A from-scratch, OpenAPI-typed v2 API now sits alongside v1, modelled
around plays (one row per playback episode) rather than v1's
(session_id, play_id) tuples.

  • Server: go-proxy/internal/v2/server/ — typed handlers, fault rule
    resource, content / labels / shape PATCH, snapshot+restore.
  • Forwarder archive: /api/v2/snapshots, /api/v2/network_requests,
    /api/v2/control_events, /api/v2/plays, /api/v2/plays/aggregate,
    /api/v2/session_heatmap, /api/v2/session_bundle, plus the
    unified /api/v2/timeseries SSE that multiplexes
    streams=events,network,control over one connection.
  • Spec: api/openapi/v2/{proxy,forwarder}.yaml + Scalar UI mirror at
    /dashboard/api-docs/.

The dashboard at /dashboard/v3/ is the canonical UI. Vue 3 SPA,
TanStack Query, brush-as-source-of-truth chart-coordination model,
Sessions picker for archived plays. Pages: dashboard, testing,
testing-session, session-viewer, sessions, grid.

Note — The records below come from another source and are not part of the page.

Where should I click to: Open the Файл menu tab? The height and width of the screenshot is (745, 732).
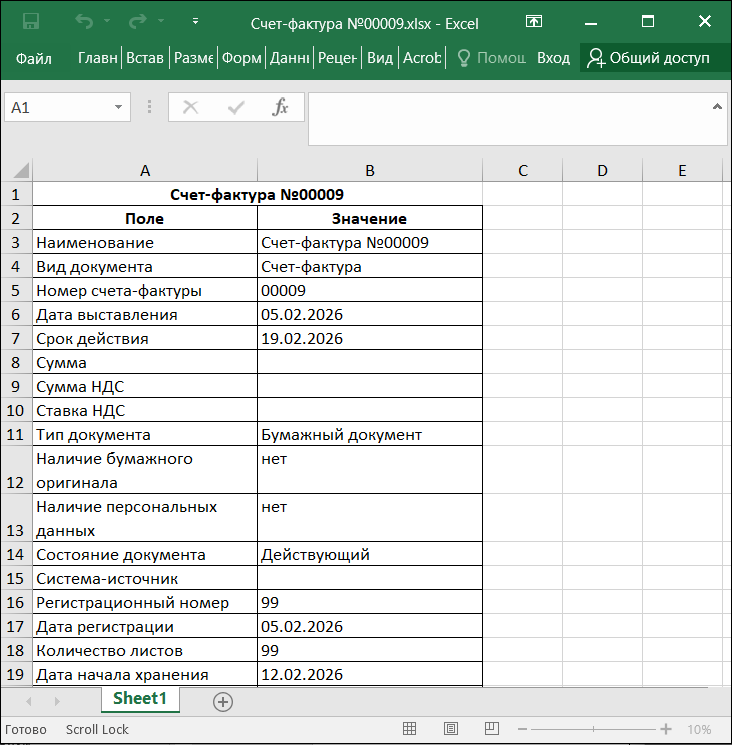click(x=33, y=58)
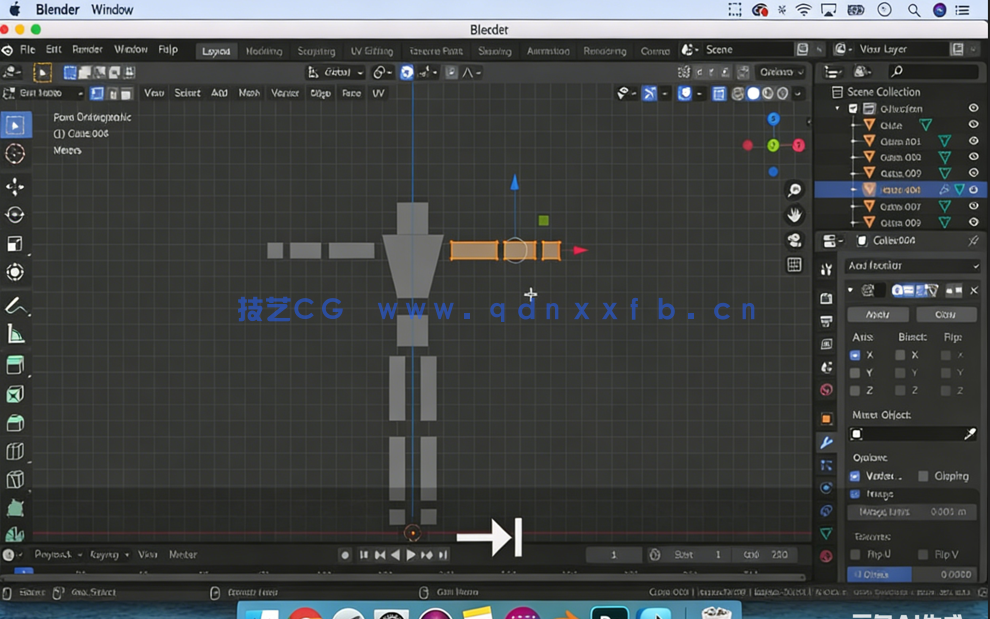This screenshot has width=990, height=619.
Task: Select the Move tool in the toolbar
Action: click(15, 183)
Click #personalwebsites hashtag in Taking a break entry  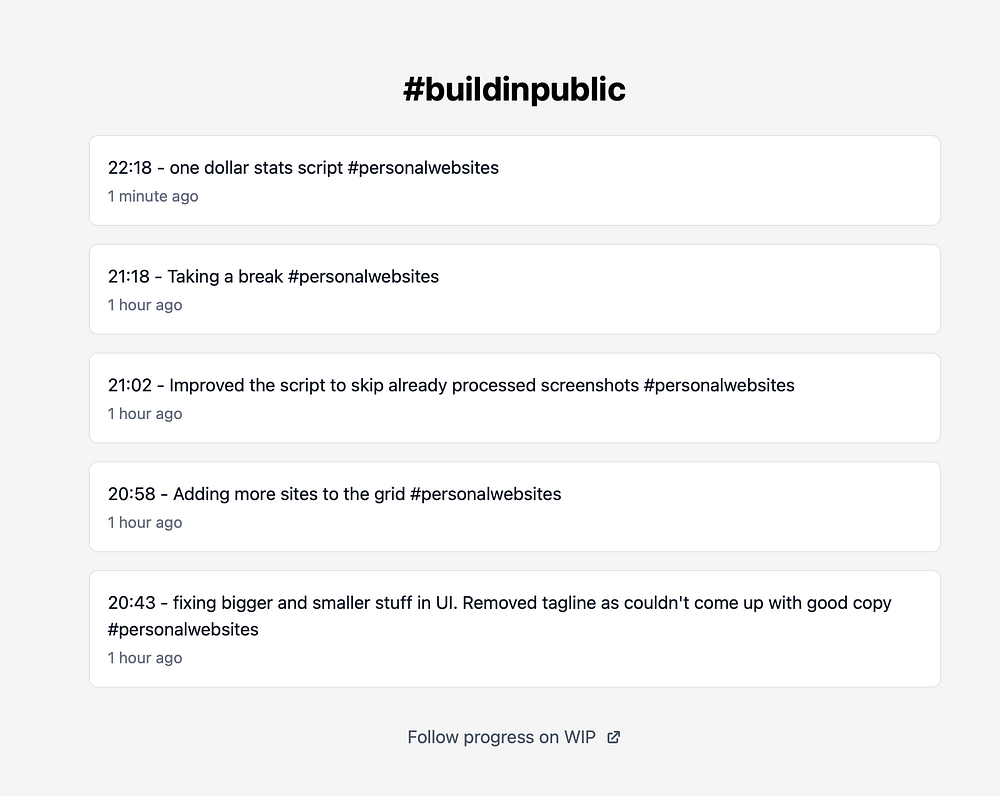pos(364,277)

2. Player identity model (bug #4)

Both play_id and attempt_id are now player-driven:

  • iOS mints both at app launch; rotates play_id on real boundaries
    (content selection / fresh page-load) and attempt_id on every
    restart event.
  • The proxy never synthesises them; the field stays empty when the
    player hasn't sent one yet.
  • attempt_id is a UInt32 sticky counter on every row of all three
    tables.

3. Labels-driven classification

Every row in the three CH tables carries a severity-tagged labels[]
column. Same vocab drives row tint, chip rendering, severity filters,
and the Sessions multi-select.

  • session_events labels: stalls with duration buckets +
    startup/scrub/midplay context, errors, restarts, ABR shifts.
  • network_requests labels: HTTP outcomes (error=http_5xx,
    warning=http_4xx), fault categories (*transport_socket,
    *transport_disconnect, *transfer_*_timeout), per-kind failures,
    slow segments, request_retry (only on real retries, not normal
    manifest polling).
  • control_events labels: operator and proxy actions
    (*fault_rule_enabled, *pattern_enabled_rampUp (per pattern
    name)
    , *fault_on, *pattern_step, *session_start, etc.).

4. control_events table

Brand-new sibling capturing every server-side or operator-driven
action: fault toggles, pattern step advances, shaper edits, harness
PATCHes (label edits, content swap, timeouts), session lifecycle.
Distinguished by source ∈ {harness, proxy, auto}. Replaces the
retired session_markers table.

5. Dashboard UX

Sessions page

  • New Labels column rendering severity-tinted chips
    (count× event_name), sorted most-frequent-first. Backed by a
    per-(session, play) label histogram across all three tables.
  • New hierarchical tristate filter: one tier per severity
    (Critical → Error → Warning → Info), per-label cycle on click
    (none → include → exclude → none), per-tier group toggles. Compose
    AND-INCLUDES with AND-EXCLUDES for queries like "has http_4xx
    AND has-not fault_rule_enabled"
    .

Session viewer

  • New Play Log fold interleaving event / network / control rows
    on one chronological scroll with per-source filters, severity
    tint, and label chips. Flags column mirroring NetworkLog
    glyph semantics for network-source rows. Multi-line row
    tooltip
    per source type.
  • New Focus Window fold with synchronised brush + a severity
    filter accordion derived from labels across all three streams.
  • start_time / end_time URL contract scopes the focus window
    before any SSE backfill lands.
  • "Show context" toggle widens the SSE backfill window around an
    archived play.

NetworkLog

  • New Labels column lands right after Flags so the operator can
    read "glyph + label chips" at a glance.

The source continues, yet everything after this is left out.